Given task: Please arrange every line of all the records below as a numbered list, leaving out the blank lines.

Entries for locating words and elements:
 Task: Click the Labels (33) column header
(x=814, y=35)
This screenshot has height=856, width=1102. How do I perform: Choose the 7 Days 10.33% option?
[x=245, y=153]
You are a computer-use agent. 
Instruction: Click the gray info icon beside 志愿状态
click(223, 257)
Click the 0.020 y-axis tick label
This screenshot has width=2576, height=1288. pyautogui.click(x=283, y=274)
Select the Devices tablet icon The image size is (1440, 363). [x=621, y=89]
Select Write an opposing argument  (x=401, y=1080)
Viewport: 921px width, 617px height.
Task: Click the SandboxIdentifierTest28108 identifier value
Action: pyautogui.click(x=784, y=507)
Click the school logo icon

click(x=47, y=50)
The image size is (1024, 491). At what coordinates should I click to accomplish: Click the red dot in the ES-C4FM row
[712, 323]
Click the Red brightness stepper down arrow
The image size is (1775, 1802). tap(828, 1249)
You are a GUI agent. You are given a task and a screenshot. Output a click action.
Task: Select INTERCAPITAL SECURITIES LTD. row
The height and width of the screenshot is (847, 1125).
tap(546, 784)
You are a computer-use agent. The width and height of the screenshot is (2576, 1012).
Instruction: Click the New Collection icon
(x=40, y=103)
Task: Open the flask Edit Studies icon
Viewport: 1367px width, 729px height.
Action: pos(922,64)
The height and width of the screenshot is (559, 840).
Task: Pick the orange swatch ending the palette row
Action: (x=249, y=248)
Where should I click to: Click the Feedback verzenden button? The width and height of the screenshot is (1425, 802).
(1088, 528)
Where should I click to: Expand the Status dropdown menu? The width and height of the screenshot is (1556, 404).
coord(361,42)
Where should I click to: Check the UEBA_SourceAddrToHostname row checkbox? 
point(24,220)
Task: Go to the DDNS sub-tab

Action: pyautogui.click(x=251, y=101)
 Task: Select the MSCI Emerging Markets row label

Answer to the problem:
1.  Task: Click the Labels (33) column header
2. (x=814, y=35)
3. This screenshot has height=856, width=1102. How do I perform: Choose the 7 Days 10.33% option?
4. [x=245, y=153]
5. You are a computer-use agent. 
6. Instruction: Click the gray info icon beside 志愿状态
7. click(223, 257)
8. Click the 0.020 y-axis tick label
9. This screenshot has width=2576, height=1288. pyautogui.click(x=283, y=274)
10. Select the Devices tablet icon The image size is (1440, 363). [x=621, y=89]
11. Select Write an opposing argument  (x=401, y=1080)
12. Viewport: 921px width, 617px height.
13. Task: Click the SandboxIdentifierTest28108 identifier value
14. Action: pyautogui.click(x=784, y=507)
15. Click the school logo icon
16. click(x=47, y=50)
17. The image size is (1024, 491). At what coordinates should I click to accomplish: Click the red dot in the ES-C4FM row
18. [712, 323]
19. Click the Red brightness stepper down arrow
20. The image size is (1775, 1802). tap(828, 1249)
21. You are a GUI agent. You are given a task and a screenshot. Output a click action.
22. Task: Select INTERCAPITAL SECURITIES LTD. row
23. The height and width of the screenshot is (847, 1125).
24. tap(546, 784)
25. You are a computer-use agent. The width and height of the screenshot is (2576, 1012).
26. Instruction: Click the New Collection icon
27. (x=40, y=103)
28. Task: Open the flask Edit Studies icon
29. Viewport: 1367px width, 729px height.
30. Action: pos(922,64)
31. The height and width of the screenshot is (559, 840).
32. Task: Pick the orange swatch ending the palette row
33. Action: (x=249, y=248)
34. Where should I click to: Click the Feedback verzenden button? The width and height of the screenshot is (1425, 802).
35. (1088, 528)
36. Where should I click to: Expand the Status dropdown menu? The width and height of the screenshot is (1556, 404).
37. coord(361,42)
38. Where should I click to: Check the UEBA_SourceAddrToHostname row checkbox? 
39. point(24,220)
40. Task: Go to the DDNS sub-tab
41. Action: pyautogui.click(x=251, y=101)
42.  Task: Select the MSCI Emerging Markets row label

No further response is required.